Australian iron ore miner Fortescue said on Friday that one of its driverless trucks, travelling at low speed, ran into another that was parked at its remote Western Australian operations in an incident earlier this week.
The miner said in a statement that noone was hurt or at risk of being injured in the Feb. 11 incident. Fortescue is retrofitting 100 huge mining trucks with autonomous haulage systems (AHS) at its remote Chichester hub, aiming to more than double its self-driving fleet.
“This was not the result of any failure of the autonomous system,” Fortescue Chief Executive Elizabeth Gaines said in the statement. The miner is conducting a full investigation into the incident and expects that to conclude in the near future.
“On Monday, 11 February an AHS truck made contact with a parked AHS truck at slow speed,” the statement said, without disclosing the speed at which the moving vehicle was travelling or details of any damage to the trucks. “No manned vehicles or people were involved.”
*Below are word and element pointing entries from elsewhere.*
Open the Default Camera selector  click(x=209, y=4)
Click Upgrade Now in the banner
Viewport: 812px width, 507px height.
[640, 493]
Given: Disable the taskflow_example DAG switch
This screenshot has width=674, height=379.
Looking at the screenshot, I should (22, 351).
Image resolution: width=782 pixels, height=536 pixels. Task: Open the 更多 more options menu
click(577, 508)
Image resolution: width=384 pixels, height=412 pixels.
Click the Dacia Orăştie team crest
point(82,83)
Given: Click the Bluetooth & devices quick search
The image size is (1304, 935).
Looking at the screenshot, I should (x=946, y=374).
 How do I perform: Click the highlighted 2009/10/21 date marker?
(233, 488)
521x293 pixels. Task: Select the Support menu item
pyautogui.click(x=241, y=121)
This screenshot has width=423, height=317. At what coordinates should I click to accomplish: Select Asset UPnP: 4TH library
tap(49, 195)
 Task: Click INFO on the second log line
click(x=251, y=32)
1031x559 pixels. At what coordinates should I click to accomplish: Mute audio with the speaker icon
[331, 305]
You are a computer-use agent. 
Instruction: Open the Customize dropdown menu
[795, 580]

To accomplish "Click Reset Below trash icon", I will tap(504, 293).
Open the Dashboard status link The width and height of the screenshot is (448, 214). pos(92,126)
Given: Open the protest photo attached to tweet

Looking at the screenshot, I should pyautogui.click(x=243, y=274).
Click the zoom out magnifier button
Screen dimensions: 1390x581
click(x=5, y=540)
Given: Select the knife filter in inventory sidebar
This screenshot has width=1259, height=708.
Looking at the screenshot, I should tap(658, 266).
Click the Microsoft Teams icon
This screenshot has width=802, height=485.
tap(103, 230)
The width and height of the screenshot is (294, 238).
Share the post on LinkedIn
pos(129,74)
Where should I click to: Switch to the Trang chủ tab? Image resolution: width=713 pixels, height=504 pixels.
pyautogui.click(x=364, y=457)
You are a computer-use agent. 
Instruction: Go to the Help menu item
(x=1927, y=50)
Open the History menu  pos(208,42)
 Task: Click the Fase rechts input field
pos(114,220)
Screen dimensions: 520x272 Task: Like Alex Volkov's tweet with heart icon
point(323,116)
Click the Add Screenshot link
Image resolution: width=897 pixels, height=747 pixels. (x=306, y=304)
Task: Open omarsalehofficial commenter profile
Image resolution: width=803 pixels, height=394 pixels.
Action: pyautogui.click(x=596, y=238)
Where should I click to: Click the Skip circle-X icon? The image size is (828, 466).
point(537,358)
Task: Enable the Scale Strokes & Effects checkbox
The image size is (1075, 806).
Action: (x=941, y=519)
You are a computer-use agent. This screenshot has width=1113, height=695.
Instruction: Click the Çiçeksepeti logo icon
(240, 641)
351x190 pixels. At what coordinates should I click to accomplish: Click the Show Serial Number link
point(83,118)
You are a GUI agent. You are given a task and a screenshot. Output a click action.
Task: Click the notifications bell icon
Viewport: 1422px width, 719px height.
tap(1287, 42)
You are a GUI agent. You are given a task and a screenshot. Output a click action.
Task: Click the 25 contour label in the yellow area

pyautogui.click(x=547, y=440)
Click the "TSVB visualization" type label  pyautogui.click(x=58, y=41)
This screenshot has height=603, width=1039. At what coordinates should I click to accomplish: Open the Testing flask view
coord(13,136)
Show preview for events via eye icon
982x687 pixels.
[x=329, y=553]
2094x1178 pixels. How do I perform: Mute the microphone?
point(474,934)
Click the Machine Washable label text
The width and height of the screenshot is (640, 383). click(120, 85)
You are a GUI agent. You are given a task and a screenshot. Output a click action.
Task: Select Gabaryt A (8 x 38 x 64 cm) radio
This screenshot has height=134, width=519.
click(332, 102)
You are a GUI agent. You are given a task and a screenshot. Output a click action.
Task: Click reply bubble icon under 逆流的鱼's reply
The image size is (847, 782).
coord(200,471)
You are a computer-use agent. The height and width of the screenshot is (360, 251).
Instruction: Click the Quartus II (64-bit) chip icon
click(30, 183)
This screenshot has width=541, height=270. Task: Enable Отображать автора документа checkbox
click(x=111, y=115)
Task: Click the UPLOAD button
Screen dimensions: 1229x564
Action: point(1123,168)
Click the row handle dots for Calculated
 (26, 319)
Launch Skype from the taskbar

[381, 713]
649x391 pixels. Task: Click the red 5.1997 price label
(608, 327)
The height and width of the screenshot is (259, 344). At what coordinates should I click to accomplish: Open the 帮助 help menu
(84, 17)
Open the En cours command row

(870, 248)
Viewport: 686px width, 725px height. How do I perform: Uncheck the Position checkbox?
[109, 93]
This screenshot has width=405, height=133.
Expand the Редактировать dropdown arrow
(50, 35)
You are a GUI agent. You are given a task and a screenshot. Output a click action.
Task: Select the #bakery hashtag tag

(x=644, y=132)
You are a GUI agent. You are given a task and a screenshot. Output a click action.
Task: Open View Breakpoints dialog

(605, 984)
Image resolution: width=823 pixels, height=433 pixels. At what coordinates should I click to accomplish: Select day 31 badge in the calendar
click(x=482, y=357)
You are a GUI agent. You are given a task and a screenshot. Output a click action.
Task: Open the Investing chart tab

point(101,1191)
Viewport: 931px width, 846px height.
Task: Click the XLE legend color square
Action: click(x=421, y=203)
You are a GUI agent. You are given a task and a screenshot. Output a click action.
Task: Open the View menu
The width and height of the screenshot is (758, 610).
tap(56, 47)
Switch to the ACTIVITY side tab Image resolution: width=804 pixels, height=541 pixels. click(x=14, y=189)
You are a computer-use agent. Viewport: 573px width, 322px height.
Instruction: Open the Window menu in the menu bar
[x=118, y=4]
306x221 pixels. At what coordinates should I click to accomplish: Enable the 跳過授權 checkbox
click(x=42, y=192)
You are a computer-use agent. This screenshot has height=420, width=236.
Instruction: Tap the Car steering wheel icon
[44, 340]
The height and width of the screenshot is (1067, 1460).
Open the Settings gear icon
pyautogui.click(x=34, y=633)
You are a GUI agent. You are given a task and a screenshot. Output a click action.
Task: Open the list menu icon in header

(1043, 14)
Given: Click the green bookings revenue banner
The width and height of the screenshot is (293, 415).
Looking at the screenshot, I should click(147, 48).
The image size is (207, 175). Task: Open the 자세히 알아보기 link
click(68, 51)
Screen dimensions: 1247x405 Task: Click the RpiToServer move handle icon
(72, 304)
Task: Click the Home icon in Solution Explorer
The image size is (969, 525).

Analysts said that minor accidents with autonomous vehicles had been reported in the mining industry before. All of Australia’s iron ore miners have transitioned into using some autonomous vehicles to cut costs as they can operate without breaks and drive more efficiently.
“These things happen (across the industry) from time to time,” said UBS analyst Glyn Lawcock in Sydney.
Earlier on Friday the West Australian paper, without citing sources, reported the moving truck backed into the stationary vehicle.
Fortescue, which said its AHS trucks have safely travelled more than 24.7 million kilometres since 2012, declined to comment directly on the West Australian’s report.
A spokesman for the firm, which reports earnings on Feb. 20, said, “We already have a good understanding of the incident and expect the investigation to conclude in the near term.”